Almost silently, the screen emerges from the box and unfolds to its full size in just a few seconds: The display measures 164 centimeters (approximately 65 inches) in full mode, and the housing acts as a 100 watt speaker system. The R in the product name stands for revolution, but could also be understood as an indication of its actual distinctive feature: The LG OLED TV R9 is the world’s first rollable TV and it is celebrating its European première at IFA 2019.
The key feature: At just three millimeters, the OLED screen is so thin that it can be rolled up. Users can choose between three different modes: Full, line, and zero view – depending on whether they want to watch TV, just want to display weather forecasts and the time, or if the device is switched off.
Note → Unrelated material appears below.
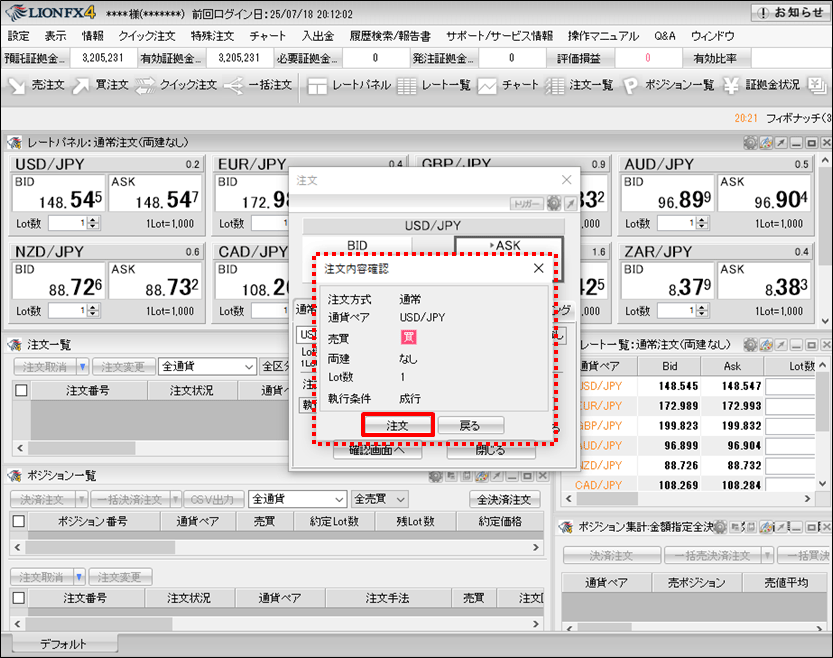Confirm the order with the 注文 button

click(397, 425)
The LG roll-up TV is a real eye-catcher – while also being the complete opposite. This is precisely what makes it so appealing: When the TV is not in use, it simply disappears into the sleek speaker cabinet. This means that the black hole that has been a feature of our living rooms for decades could finally be a thing of the past. The OLED TV R9 is scheduled to be launched on the market in 2020 at a price in the five-figure range.
A few exhibition halls away, Samsung is also looking to change the nature of television – but in the exact opposite direction: Instead of making the TV screen disappear in a box, the South Koreans are expanding the screen until it becomes a whole wall. And this is precisely what their TV innovation is called: The Wall.
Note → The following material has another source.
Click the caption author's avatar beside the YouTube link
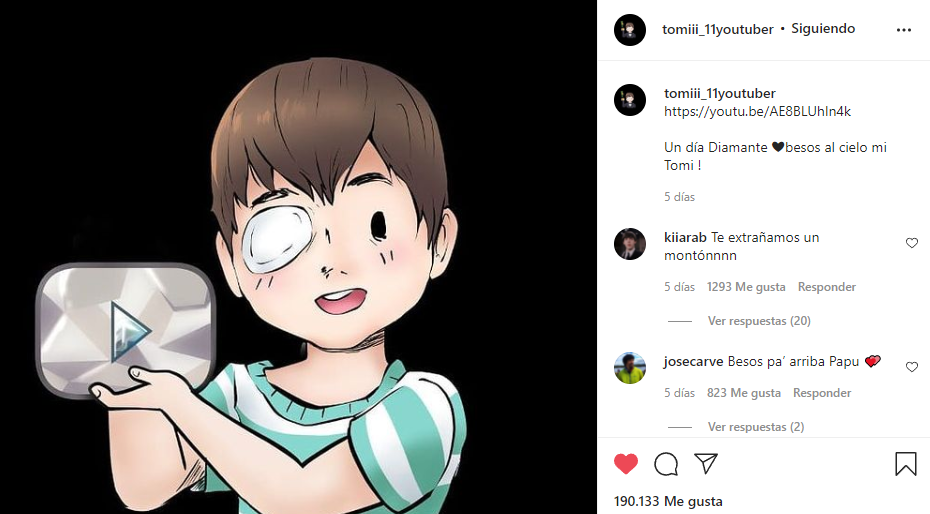Screen dimensions: 930x514 [x=630, y=100]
At IFA, Samsung impressively demonstrates the possibilities that have opened up thanks to self-luminous micro LED technology: The 219-inch screen – which translates into a diagonal of around 5.5 meters – consists of individual modules between which the transitions are barely visible even from up close. This means that the display can be adapted to any desired size and also sets new standards in terms of brightness, color space, color volume, and black level. However, the display also opens up new financial dimensions: The 4K luxury edition costs 450,000 euro.
The other hot topic on many exhibitors’ booths: the new 5G cellular network standard. Initially, it will be of particular interest to business customers. The new transmission technology is expected to revolutionize industrial production: think of the Internet of Things.
But at IFA, private consumers will also find all kinds of ideas on how to exploit the potential of 5G.
Huawei is presenting its new Kirin 990 smartphone processor, complete with an integrated 5G modem. The Samsung Galaxy Fold 5G is also ready to take advantage of the new transmission speed. Countless visitors line up, waiting in the long queues for half an hour or more just for an opportunity to touch the new smartphone.
Their curiosity, however, is directed less towards the phone’s 5G capability than towards another technical innovation: As its name suggests, the Galaxy Fold’s 7.3-inch display can be folded in half. When the device is folded, the user can conveniently access the most important information using one hand via the front screen. The phone can be unfolded like a book in order to accommodate applications that require a larger display,
Due to several technical issues, Samsung had to postpone the global launch that was originally scheduled for late April 2019, but now the Galaxy Fold appears to be ready for day-to-day use. During a hands-on test at IFA, the Galaxy Fold worked flawlessly: Launched on the smaller front display, a YouTube video is displayed on the full display without delay once the phone is unfolded.
Samsung is understandably proud of what it has achieved: The Galaxy Fold transcends the limits of the conventional smartphone, the company representatives on the booth proclaim. But this also applies to the price: On the German market, the Samsung Galaxy Fold 5G costs 2,149 euro.